Work instructions:
- A) In the passage about a year of reading, which book was reread on the day the news of Toni Morrison's death broke?
- B) Carry on the passage about a year of reading, picking up right after its final sentence.

Excerpted text:

This was the year I sought to lose myself in worlds I’d visited before. I reread sagas: Ursula Le Guin’s Tehanu from the Earthsea Cycle, Cynthia Voigt’s Elske from the Tales of the Kingdom series, and George R. R. Martin’s entire A Song of Ice and Fire series (as far as it exists; George, please). The escapism is not lost on me. Closer to home, I reread Jhumpa Lahiri’s Interpreter of Maladies and Unaccustomed Earth—more than one reread, in the case of certain stories. “As ordinary as it all appears,” Lahiri writes of the immigrant experience of shifting from one world to another, “there are times when it is beyond my imagination.”
This was the year I grieved and found solace in books that peered closely at the texture of daily, mundane grief. I read Chia-Chia Lin’s The Unpassing and Rowan Hisayo Buchanan’s Starling Days, and Miriam Toews’s strangely hilarious All My Puny Sorrows.
This was the year I looked for joy in the last pure place: in syllables. I read Patrick DeWitt’s Undermajordomo Minor and Jamil Jan Kochai’s 99 Nights in Logar, in which syntax is sheer delight. I reread Hilary Mantel’s Wolf Hall and Bring Up the Bodies on a solo writing trip to Hiroshima where, alone in my hotel with a sea view and two beds, no one minded if I occasionally threw the book across the room to yell WHAT THE FUCK when metaphors got too good. Intending it as mourning, I reread Toni Morrison’s Beloved the day the news of her death broke. I felt only elation. It is a perfect book. It is new every single time, as if the language is being birthed in radical shapes as you read—you can’t help but celebrate the life in it.

Saved entries
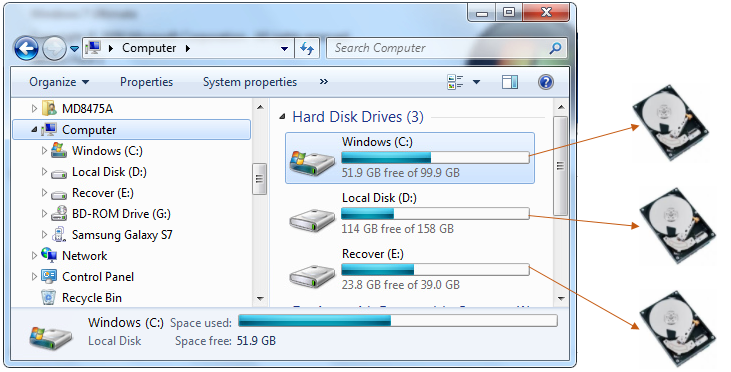731x372 pixels.
Task: Expand the Network tree node arrow
Action: [x=34, y=255]
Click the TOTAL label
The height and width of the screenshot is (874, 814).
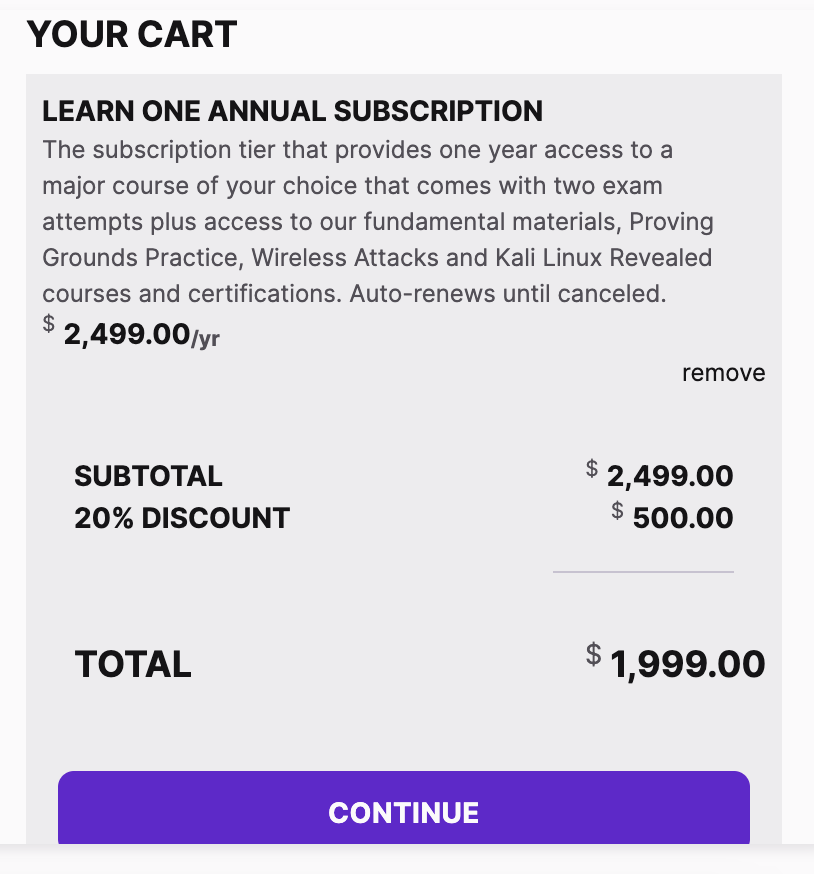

Written responses:
- A) Toni Morrison's Beloved.

- B)
This was the year I stopped assuming I could see how things would turn out and cozied up to ambiguity. I read books that, rather than force a sweeping lesson, do what good friends do: hold space for complexity. I read Brandon Taylor’s forthcoming Real Life and T Kira Madden’s Long Live the Tribe of Fatherless Girls, in which endings are not ends. I reread the lyrical puzzle box that is Michael Ondaatje’s Divisadero. I read collections whose individual pieces fragmented, overlapped: Kali Fajardo-Anstine’s Sabrina & Corina, Esmé Weijun Wang’s The Collected Schizophrenias. I read Sarah Elaine Smith’s Marilou Is Everywhere and Alexandra Chang’s forthcoming Days of Distraction, their narrators keeping me company in my state of persistent bemusement. Maybe it’s enough, these books say, to live with integrity through a day, a paragraph, a sentence.
This was the year in which I wondered what happens to women’s rage and hurt when it is no longer as fresh as it was in, say, 2016. What happens as time passes, what ferments or crusts or festers. I read Shelly Oria’s Indelible in the Hippocampus and Carmen Maria Machado’s In the Dream House and Miriam Toews’s Women Talking. One of the first books I read this year was Susan Choi’s Trust Exercise, a real mindfuck of a book, too smart and too cynical and too exacting to give its reader the easy gift of catharsis. It won’t let me forget it. I don’t want to forget.
In 2019, I stopped reading more books than I ever have before; life is too fucking short. The books that held my attention this year—that reached out to me—are capsules of strangeness, of varied extremity; what they don’t do is try to convince me that everything is okay. That was a form of companionship I needed very much.